Apple (s aapl) has made significant steps towards cornering the mobile gaming market (though that “premium” games section so far hasn’t come to pass), and both Sony (s sne) and Nintendo have likely been forced to re-examine their portable offerings in order to try to regain ground. I doubt either of those companies or Microsoft (s msft) would appreciate competition from Cupertino in the home console arena, but more and more industry insiders are coming forward with predictions that that’s exactly where Apple is headed.
According to Kotaku, Ubisoft (s ubi) CEO Yves Guillemot has predicted that Apple will not be satisfied with the small taste of the gaming market they’ve had with the iPhone and iPod touch. During Ubisoft’s fiscal year-end conference call early this week, Guillemot commented that “[T]here’s also a new entrant in the business.

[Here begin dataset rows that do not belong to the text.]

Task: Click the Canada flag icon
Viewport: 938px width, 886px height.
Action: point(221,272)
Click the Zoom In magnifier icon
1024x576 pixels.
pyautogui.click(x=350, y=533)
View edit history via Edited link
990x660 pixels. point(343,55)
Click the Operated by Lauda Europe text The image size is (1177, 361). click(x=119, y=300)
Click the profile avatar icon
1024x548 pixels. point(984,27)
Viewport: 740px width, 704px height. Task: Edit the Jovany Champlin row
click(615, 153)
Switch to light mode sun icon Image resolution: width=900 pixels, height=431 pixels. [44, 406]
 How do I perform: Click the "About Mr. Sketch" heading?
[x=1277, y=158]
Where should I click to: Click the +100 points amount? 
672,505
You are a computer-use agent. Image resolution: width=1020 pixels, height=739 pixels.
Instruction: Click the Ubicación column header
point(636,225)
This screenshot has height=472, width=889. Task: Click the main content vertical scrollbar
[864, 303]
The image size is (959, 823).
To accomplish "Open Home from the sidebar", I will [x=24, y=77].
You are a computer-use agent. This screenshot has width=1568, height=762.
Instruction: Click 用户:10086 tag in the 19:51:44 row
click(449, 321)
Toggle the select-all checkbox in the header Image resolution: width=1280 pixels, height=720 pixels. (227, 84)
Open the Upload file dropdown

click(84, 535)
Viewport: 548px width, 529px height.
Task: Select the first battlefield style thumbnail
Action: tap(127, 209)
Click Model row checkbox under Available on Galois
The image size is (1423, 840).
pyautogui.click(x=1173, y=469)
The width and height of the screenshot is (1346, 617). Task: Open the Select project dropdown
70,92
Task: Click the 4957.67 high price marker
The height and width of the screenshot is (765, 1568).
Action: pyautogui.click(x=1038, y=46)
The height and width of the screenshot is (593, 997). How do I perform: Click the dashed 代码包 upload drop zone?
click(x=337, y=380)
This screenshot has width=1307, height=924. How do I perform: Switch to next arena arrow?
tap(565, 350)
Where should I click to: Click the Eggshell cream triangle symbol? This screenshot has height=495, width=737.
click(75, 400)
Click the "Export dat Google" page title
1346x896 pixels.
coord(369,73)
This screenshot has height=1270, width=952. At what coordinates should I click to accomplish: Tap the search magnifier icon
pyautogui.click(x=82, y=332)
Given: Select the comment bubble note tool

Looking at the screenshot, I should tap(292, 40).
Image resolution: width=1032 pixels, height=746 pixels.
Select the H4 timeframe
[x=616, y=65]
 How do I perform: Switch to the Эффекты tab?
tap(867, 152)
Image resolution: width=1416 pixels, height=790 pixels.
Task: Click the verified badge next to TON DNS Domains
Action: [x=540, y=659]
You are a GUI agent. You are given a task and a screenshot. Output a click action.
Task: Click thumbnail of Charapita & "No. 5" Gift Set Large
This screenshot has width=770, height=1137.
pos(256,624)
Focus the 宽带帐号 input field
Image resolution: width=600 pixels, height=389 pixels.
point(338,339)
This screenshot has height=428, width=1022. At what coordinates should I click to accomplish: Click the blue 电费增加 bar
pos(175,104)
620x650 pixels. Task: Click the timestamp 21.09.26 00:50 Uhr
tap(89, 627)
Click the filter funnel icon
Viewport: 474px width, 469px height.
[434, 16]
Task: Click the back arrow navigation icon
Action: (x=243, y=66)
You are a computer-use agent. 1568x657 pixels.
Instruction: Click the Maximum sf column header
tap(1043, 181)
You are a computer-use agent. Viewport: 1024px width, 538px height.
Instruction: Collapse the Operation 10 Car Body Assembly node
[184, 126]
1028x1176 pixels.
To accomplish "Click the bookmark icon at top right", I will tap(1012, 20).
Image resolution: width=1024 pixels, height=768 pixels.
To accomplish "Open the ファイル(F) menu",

Apple, with the iPhone. And we don’t think they will stop there.” The CEO made the statement after discussing the gaming potential of set-top boxes, OnLive’s remote gaming system being the most highly publicized such device in recent memory.
It should be noted that Guillemot’s older brother Michel runs GameLoft, which is one of Apple’s most successful and prolific gaming partners. Ubisoft partnered with GameLoft to bring Assassin’s Creed: Altair’s Chronicles to the iPhone. Really, the two companies are in as good a position as any (with the possible exception of EA (s erts)) to be aware of any gaming moves made by Apple.
The problem with Apple developing a gaming console to take on the PS3, Xbox, and Wii, is that traditionally, profit margins have been slim to nonexistent on the hardware itself until late in the product’s life, with most of the revenue coming from game sales. With the iPhone and iPod touch, at least, Apple seems to be depending on the reverse formula, in that they don’t make much money from software, and instead use it as incentive for selling hardware.
A much more reasonable prediction is that Apple won’t take on the core gaming market that provides the bulk of Sony (s sne) and Microsoft’s (s msft) fan base, but will instead appeal more to casual gamers that would be attracted to the Wii, or to PSN/XBLA titles. While there have been calls from fans and Apple watchers to open up the Apple TV platform to app development like the iPhone, nothing so far has come of it. The platform isn’t faring as well as Microsoft’s Xbox is, in terms of living room media center devices, but adding app capabilities to it could blow that competition wide open. Apple must’ve considered it, and could just be waiting to see if it will be worth the time and money to open up the platform to developers vs. focusing on the mobile market if the risk appears too great.